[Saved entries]
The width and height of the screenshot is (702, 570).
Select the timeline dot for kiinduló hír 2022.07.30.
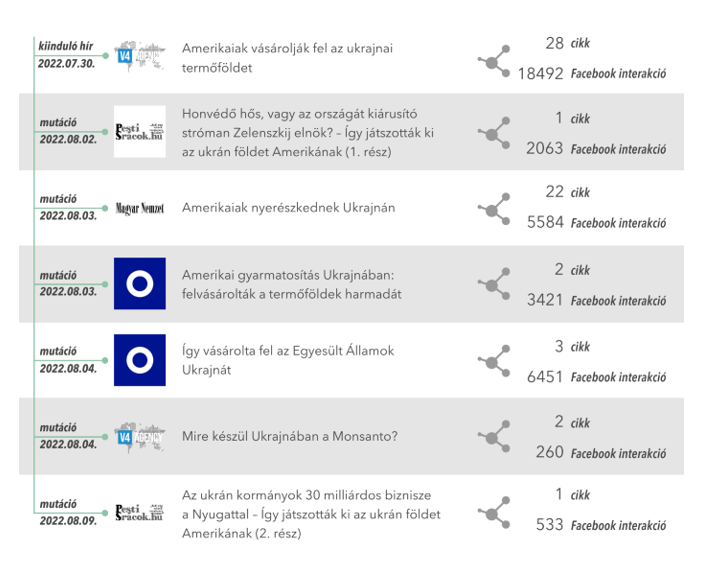coord(105,56)
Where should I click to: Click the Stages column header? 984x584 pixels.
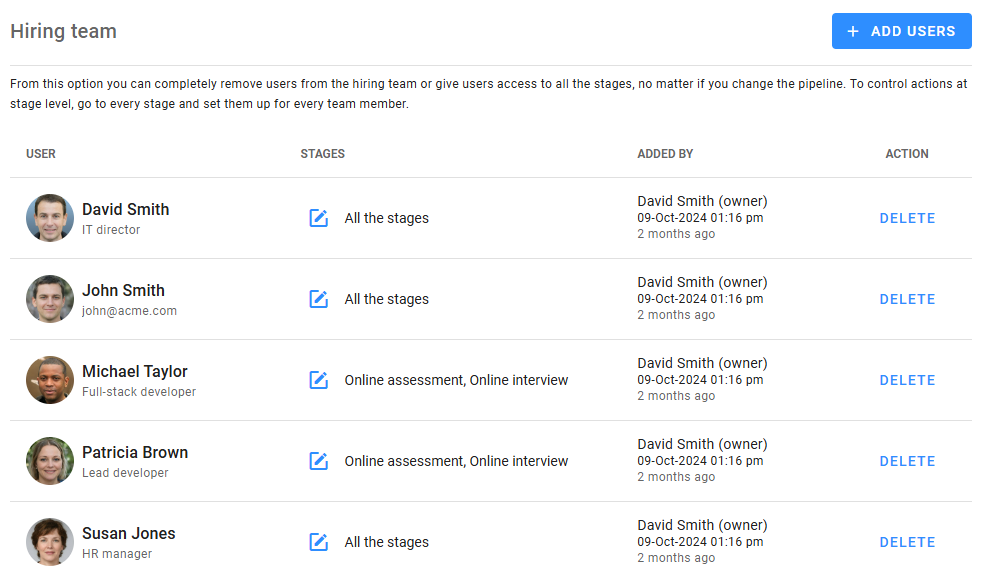[x=322, y=154]
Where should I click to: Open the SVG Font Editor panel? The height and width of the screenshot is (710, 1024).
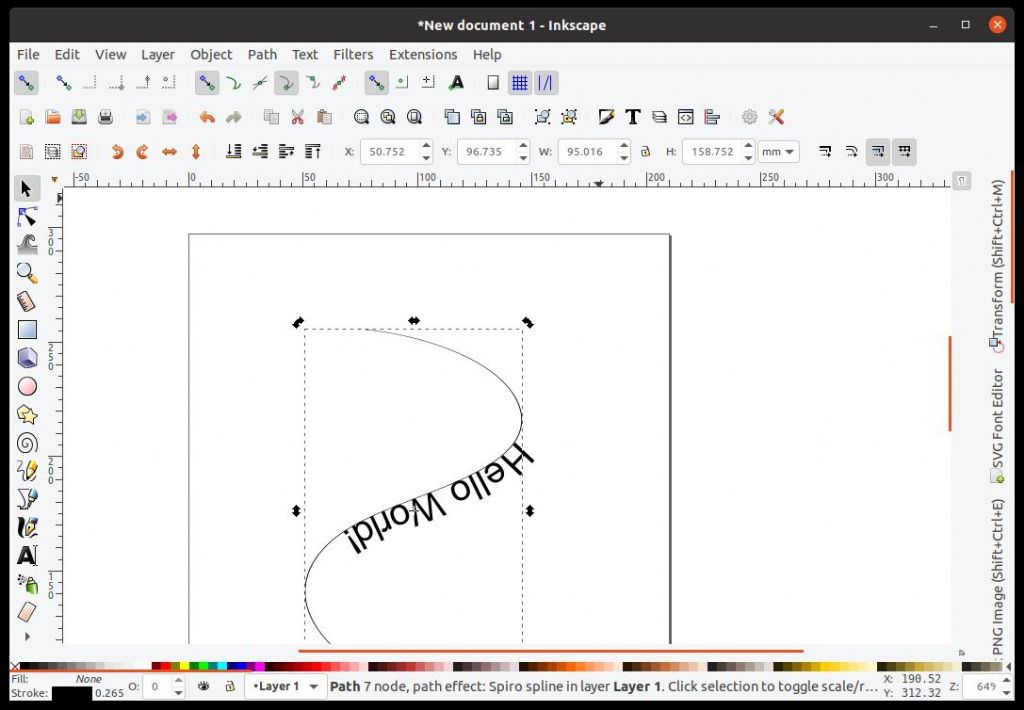996,425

__Exercise__.
An exact copy is required of the lines from the one holding "Where should I click to: Click" to the end of the entries above, both included; no pictures belong in it.

__Expected answer__.
Where should I click to: Click the Stages column header? 984x584 pixels.
[x=322, y=154]
Where should I click to: Open the SVG Font Editor panel? The height and width of the screenshot is (710, 1024).
996,425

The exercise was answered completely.